课程名称︰微积分甲上
课程性质︰必修
课程教师︰颜文明(陈宏代课)
开课学院：理学院
开课系所︰数学系
考试日期（年月日）︰2016/07/21
考试时限（分钟）：90
试题 :
Part I (30%) Chapter 6.1-6.3
1. (15%) Find the number b such that the line y = b divides the region bounded
by the curves y = x^2 and y = 4 into two regions with equal area.

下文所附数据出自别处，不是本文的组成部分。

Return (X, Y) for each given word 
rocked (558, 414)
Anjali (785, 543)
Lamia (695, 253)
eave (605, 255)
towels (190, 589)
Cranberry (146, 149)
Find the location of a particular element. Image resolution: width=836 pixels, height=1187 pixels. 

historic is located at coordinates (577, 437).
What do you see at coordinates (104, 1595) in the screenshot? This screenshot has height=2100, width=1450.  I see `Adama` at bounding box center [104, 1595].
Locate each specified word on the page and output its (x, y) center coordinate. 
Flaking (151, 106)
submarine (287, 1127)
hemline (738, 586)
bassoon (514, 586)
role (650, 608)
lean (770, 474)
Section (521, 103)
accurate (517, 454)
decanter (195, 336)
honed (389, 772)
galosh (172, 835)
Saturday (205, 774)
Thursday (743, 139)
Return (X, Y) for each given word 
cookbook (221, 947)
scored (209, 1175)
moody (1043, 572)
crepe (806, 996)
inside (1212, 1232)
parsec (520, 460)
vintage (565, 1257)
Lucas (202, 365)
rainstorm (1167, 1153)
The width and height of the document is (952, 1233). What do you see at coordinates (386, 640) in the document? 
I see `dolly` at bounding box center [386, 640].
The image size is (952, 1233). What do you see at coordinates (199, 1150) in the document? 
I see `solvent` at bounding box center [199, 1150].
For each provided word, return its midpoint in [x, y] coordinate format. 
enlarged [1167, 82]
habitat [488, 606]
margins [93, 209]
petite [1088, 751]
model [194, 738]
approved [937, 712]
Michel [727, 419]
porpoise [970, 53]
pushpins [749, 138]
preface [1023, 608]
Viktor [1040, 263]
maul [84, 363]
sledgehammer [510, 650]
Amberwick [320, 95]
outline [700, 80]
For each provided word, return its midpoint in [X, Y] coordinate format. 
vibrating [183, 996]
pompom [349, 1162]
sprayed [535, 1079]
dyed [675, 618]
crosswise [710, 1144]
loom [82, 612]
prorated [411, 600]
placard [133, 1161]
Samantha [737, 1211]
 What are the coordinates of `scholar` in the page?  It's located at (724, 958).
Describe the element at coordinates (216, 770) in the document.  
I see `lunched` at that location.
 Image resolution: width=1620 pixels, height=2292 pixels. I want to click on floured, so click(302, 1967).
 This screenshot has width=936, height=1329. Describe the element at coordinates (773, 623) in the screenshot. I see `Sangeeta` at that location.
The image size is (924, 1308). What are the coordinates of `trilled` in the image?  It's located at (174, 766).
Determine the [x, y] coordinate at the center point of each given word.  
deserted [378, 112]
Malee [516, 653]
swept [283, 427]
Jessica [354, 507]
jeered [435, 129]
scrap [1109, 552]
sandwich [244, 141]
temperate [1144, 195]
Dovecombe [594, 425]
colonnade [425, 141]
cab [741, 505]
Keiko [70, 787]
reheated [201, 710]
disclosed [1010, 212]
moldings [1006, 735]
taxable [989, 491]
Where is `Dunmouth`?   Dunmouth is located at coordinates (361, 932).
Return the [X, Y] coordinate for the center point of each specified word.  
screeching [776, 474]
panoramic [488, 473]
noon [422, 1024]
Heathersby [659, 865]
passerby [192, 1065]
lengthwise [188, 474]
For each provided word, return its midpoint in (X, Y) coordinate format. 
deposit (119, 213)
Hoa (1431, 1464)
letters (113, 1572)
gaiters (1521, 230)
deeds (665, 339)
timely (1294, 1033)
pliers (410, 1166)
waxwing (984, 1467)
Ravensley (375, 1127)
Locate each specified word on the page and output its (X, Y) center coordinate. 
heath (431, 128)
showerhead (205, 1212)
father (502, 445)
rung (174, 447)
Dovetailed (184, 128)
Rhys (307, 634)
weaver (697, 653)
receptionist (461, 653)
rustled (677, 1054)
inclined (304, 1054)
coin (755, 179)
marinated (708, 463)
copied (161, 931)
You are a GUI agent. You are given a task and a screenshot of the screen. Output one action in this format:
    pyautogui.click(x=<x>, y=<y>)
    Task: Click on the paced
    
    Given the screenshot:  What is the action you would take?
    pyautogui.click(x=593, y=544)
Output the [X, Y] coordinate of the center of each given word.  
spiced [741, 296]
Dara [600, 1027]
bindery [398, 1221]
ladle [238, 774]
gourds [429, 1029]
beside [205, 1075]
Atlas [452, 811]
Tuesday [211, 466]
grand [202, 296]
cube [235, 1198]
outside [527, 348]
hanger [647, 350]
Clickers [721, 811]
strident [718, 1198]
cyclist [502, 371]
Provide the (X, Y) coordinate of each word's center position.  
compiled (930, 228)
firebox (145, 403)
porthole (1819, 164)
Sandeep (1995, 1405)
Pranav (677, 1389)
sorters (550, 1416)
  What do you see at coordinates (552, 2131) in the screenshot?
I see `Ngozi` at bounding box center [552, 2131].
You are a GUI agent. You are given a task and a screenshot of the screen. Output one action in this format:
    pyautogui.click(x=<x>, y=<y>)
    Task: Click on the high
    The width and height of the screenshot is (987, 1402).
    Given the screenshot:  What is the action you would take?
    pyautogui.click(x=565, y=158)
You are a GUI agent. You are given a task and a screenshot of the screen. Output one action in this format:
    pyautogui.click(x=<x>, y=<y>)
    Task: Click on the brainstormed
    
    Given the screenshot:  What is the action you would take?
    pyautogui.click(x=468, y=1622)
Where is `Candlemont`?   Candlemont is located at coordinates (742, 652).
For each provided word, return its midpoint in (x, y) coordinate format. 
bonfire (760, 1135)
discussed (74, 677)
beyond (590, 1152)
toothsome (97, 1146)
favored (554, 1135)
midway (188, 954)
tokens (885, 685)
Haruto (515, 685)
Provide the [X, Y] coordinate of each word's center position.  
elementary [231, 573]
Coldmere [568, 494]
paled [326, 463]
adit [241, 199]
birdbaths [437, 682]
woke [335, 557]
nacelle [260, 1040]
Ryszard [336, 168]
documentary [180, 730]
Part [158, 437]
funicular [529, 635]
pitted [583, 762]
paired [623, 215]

2. (15%) Find the volume generated by rotating the region bounded by the given
curves about the specified axis.
2a. (5%) Sketch the region which is bounded above by y = 4x - x^2 and below
y = 3. Also, mark the line x = 1 in your graph.
2b. (10%) Find its volume.
Part II (40%) Evaluate the following integrals (Chapter 7.1-7.4)
3. (8%) Determine a and n in the following identity
∫tan(x)^5 dx - ∫tan(x)^3 dx = (tan(x)^n)/a
注:助教表示，如果觉得中间的 - 应该要是 + 的话可以自己改，算得出来就可以
4. (8%) ∫cos(x)^2 tan(x)^3 dx.
5. (8%) ∫ln(3x)^2 dx.
6. (8%) ∫1/((x^2 + 1)(x - 2)) dx.
7. (8%) ∫1/(1+e^x) dx.
Part III Evaluate the following integrals (Chapter 7.5-7.8) (30%)
8. (16%) Find ∫ln(x^2 + x + 1)/x^2 dx
9. (14%) For each of the following integrals, state whether it is convergent
or divergent and give your reasons.
(a) (7%) ∫1 to ∞ x^3/(ln(x) + x^4) dx
(b) (7%) ∫0 to ∞ dx/(x^3 + x^(1/2))